The door slammed in Simion’s face. He got the alcohol and bathed his hands, as he’d done many times these last few days. Now his hands were winter-dry from it; it stung. His bare feet were chilled. There being nothing else to do, he took himself back to bed; he didn’t want to hear the disgusting, pitiful sounds from behind that c
losed door. With his hands over his ears, he conjured Doriskos’s image as forcefully as he’d ever done, to tuck his head under the phantom’s chin, listen to its powerful heartbeat, and be rocked to sleep. When he woke in the late morning, it was with both startlement and anger, as if intruded upon in some private activity. Legare was standing over him. He fixed Legare with a mean silver glare and did not say good morning.
“That was excellent,” Legare told him conciliatingly. “You did everything I could have done. You brought him out of it as far as anyone can bring him at this stage of the game. How did you know what to do?”
“Medical textbooks at college,” said Simion, minutely mollified.
“Well, it was admirable. At unacceptable danger to yourself, but admirable. He’s asleep now. If you’ve read medical texts, you can guess for yourself that things must go downhill now.”
“Looks to me like they’ve been downhill some while. Can’t you do anything?” Simion wished he could get Moses Karseth here—he had the irrational conviction that there was, somewhere, known to somebody, something that could be done.
“Nothing except control the pain. It’s doom from the first. Since the age of seven or eight, your friend hasn’t had a chance. He’s been carrying his death since his childhood. And you’re the sort of person who catches this thing, I should know. You must leave the island at the first possibility.”
“Why should I be the sort of person who catches it?” Simion argued. “You don’t even know me.”

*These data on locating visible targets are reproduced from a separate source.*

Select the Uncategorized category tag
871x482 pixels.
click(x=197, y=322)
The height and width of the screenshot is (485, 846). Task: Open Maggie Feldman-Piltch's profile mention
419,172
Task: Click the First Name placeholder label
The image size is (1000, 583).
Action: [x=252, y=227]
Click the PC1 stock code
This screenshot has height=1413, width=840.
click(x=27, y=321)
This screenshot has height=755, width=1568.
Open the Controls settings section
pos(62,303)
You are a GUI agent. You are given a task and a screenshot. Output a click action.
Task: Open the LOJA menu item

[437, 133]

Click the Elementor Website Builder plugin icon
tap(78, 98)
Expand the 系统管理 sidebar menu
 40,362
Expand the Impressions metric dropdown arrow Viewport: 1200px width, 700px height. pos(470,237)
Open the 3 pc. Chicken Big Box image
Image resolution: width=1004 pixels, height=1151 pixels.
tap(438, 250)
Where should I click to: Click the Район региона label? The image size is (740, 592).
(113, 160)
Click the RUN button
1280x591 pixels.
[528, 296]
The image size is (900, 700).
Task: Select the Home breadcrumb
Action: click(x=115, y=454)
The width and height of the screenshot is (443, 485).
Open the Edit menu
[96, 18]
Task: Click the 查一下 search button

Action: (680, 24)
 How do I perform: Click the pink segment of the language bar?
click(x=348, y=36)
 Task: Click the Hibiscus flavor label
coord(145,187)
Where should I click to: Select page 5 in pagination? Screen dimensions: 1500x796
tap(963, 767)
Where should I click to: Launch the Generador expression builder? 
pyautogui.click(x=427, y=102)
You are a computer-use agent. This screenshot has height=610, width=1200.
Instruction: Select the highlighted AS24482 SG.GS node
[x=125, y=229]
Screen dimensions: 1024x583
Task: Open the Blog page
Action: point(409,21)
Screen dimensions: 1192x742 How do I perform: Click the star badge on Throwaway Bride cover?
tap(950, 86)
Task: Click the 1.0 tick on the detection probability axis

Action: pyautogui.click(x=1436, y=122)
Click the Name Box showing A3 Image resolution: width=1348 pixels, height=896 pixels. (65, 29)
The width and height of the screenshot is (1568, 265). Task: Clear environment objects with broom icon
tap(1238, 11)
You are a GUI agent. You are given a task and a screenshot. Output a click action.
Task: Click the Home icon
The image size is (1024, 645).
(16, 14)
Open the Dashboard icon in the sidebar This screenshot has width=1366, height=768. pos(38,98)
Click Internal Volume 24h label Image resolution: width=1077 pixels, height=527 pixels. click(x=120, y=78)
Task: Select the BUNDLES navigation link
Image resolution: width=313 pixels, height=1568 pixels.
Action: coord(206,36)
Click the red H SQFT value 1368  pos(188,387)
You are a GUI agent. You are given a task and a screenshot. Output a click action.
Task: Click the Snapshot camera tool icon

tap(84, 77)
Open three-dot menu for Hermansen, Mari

“Because you are, that’s all. Each physical type carries its own risks. A fleshy man like myself will go with complaint of the heart, especially if he’s a choleric, nervous sort, and a thin slip like yourself, given half a chance, will take the consumption. We all have to die, but we don’t have to take damn fool unnecessary risks. It would have been fine for you to visit during one of Mr. Lincoln’s good periods, but that’s not what this has turned out to be, is it? Mr. Lincoln and I talked about it before he dropped off, and my prescription for you is that you leave as soon as the arrangements can be made. You won’t make your friend unhappy in this extremity by acting the little mule, I’m sure.”